EGU2020-19353
https://doi.org/10.5194/egusphere-egu2020-19353
EGU General Assembly 2020
© Author(s) 2020. This work is distributed under
the Creative Commons Attribution 4.0 License.

Regional scale mapping of rockfall-protection forest efficiency

Gianluca Sala, Camilla Lanfranconi, Paolo Frattini, and Giovanni B. Crosta
Gianluca Sala et al.
  • Universita' degli Studi di Milano - Bicocca, DISAT_CSS1, Earth and Environmental Sciences, Milano, Italy (paolo.frattini@unimib.it)

In mountainous areas, rockfall phenomena cause damages and safety problems in residential areas and along transportation facilities. Forests that lay upslope the elements at risk can mitigate rockfall hazard by reducing the kinetic energy of blocks and the probability of impact. Nevertheless, the effects of rockfall protection forests is usually quantified only at local scale.

In order to assess the forest efficiency for different combinations of forest (tree size, forest density, forest position, forest length), morphological (slope gradient) and lithological (expected block volume) conditions, we performed a large set of parametric simulations by using the HY-STONE rockfall simulator (Crosta et al, 2004) with a tree impact algorithm that allows calculating the probability of impact, the loss of energy and the lateral deviation of the trajectories based on forest density, tree size and block volume. For each simulation, we therefore quantified the forest efficiency by using a new energy-based efficiency index (EEI) that measure the reduction of rockfall kinetic energy along the forest.

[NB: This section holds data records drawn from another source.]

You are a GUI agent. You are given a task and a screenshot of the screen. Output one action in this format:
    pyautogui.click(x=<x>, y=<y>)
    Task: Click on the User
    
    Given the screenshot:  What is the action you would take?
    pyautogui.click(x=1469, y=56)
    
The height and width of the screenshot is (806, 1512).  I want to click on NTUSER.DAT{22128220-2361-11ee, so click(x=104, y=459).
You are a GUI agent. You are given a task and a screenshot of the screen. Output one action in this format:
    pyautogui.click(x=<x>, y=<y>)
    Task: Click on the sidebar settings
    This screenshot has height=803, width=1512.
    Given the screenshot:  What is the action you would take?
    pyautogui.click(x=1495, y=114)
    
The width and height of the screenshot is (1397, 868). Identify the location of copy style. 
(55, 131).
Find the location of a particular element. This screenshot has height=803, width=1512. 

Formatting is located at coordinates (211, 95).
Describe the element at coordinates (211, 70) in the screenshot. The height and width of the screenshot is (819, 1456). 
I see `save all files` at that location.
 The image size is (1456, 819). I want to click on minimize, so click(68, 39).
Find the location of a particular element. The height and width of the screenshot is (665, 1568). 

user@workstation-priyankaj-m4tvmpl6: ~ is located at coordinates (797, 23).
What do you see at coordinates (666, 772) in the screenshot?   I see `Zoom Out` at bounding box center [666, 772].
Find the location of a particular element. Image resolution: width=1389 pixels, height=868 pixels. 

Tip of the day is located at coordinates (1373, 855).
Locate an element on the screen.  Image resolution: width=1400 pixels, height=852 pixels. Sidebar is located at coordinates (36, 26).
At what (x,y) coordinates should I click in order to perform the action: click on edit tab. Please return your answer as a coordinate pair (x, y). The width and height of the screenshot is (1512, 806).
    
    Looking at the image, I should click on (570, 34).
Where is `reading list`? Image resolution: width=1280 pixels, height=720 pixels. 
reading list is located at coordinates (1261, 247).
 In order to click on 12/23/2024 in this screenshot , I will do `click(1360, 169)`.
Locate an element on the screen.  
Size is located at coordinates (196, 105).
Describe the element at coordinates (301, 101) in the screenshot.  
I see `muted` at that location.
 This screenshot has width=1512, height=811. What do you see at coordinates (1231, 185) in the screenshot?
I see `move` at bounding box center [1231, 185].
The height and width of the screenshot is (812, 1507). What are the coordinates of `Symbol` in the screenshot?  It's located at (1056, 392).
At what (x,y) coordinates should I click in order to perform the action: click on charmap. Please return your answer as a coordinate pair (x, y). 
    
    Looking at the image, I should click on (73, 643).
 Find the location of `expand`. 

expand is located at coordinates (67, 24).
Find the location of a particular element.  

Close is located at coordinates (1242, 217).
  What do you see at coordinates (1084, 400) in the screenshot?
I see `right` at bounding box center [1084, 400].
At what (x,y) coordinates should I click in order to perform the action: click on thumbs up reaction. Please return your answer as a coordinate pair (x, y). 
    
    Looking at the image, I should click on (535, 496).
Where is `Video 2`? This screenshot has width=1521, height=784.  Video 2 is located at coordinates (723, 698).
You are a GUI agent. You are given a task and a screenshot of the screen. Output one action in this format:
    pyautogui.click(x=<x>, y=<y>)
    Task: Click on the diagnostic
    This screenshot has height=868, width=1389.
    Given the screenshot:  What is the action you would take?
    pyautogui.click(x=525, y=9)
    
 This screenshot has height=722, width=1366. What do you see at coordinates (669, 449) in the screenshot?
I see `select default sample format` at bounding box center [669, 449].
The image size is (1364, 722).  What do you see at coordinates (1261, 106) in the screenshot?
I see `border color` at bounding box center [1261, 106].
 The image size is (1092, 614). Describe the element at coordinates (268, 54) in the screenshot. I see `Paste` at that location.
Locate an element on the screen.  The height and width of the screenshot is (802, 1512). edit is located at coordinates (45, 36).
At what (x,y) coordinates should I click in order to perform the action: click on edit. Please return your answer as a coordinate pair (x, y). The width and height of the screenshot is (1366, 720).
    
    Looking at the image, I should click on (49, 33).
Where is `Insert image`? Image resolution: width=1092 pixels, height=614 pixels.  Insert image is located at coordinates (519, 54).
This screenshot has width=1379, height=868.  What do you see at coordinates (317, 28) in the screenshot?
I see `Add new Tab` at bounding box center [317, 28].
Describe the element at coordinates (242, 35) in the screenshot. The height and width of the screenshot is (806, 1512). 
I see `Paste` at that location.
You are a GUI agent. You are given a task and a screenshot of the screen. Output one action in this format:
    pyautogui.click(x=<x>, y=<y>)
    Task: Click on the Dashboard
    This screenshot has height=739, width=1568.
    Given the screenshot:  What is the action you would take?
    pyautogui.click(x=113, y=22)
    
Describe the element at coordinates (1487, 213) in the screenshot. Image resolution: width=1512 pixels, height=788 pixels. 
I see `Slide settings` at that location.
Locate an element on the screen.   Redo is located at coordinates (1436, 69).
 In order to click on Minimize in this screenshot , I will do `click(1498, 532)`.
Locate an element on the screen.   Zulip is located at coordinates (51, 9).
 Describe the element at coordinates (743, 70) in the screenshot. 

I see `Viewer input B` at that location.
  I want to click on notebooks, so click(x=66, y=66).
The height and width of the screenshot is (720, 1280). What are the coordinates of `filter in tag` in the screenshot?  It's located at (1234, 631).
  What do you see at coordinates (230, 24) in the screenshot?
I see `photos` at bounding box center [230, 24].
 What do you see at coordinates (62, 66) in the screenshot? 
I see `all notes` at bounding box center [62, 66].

The results of the parametric simulations show that the block volume, the slope inclination, the tree size, and the forest density are, in decreasing order of relevance, the most sensitive parameters for rockfall efficiency. Due to its importance, the volume of blocks associated to different lithologies found in Central Italian Alps have been analysed through a statistical analysis of talus deposits. This allowed to obtain volume frequency distributions for the different lithologies, and the associated percentiles of expected block volume.

Starting from the parametric simulations, we developed a multiple linear regression that allows to predict an EEI index value (efficiency of protection forest) as a function of forest, morphological and lithological parameters. This regression function has been eventually applied to all the protection forest of Central Italian Alps, providing regional scale maps of rockfall-protection forest efficiency for different block volume percentiles.

 

Crosta, G. B., and F. Agliardi. (2004) Parametric evaluation of 3D dispersion of rockfall trajectories.” Natural Hazards and Earth System Science 4.4: 583-598.